The western North Atlantic Ocean between Cape Hatteras and Cape Cod (USA, Middle Atlantic Bight, MAB) is characterised by numerous and diverse submarine canyons that straddle the outer shelf and slope. Research interests in these canyons and associated ecosystems have increased in the last 20 years, largely in response to potential energy exploration and development. This ATLAS case study focuses on the area between Baltimore Canyon and Cape Hatteras, but also draws on relevant data from recent studies on the Blake Plateau off the southeastern US. This area represents a unique transition from the rocky and carbonate bottom Blake Plateau that is oceanographically dominated by the Gulf Stream to the softer sediment, canyon dominated area north of Cape Hatteras, influenced by colder currents.

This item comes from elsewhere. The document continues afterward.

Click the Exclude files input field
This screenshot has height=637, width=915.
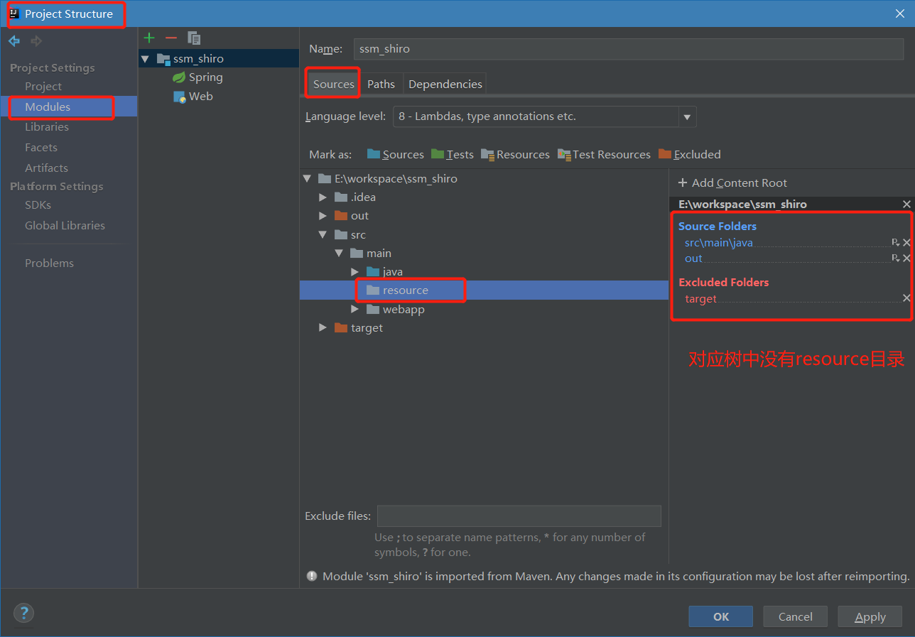(519, 516)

Extensive recent studies in and around Baltimore and Norfolk canyons revealed that the physical environment in the canyons was different from that on the open slope, that it varied over relatively small spatial scales, and that the oceanography and geology have great influence on the character of the benthic community, especially sessile invertebrates (corals, sponges, infauna). These canyons provided extensive rugged, hard substrata habitats that supported diverse deep-sea coral communities, although most of the mobile fauna was influenced by habitat structure and not presence or absence of corals. Newly discovered methane seeps in this area also supported both chemosynthetic communities and a variety of other organisms drawn to habitat structure derived from the seeps. In addition to habitat attributes, depth was a major factor structuring communities in and around the canyons.

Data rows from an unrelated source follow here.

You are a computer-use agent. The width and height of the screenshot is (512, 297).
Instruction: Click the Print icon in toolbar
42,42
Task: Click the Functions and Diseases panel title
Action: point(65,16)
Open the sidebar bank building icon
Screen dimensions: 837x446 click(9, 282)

Anthropogenic impacts (trash, discarded fishing gear, etc.) were widely observed, especially near the heads of Baltimore and Norfolk canyons. Even so, the rugged canyon and seep habitats provided refuge for a number of exploited species (e.g., American lobster, squids, cusk [tusk], sharks). Because of the high productivity, fragile habitats, presence of corals, and vulnerability to impact, the MAB canyons and surroundings were recently given protected area status by US agencies.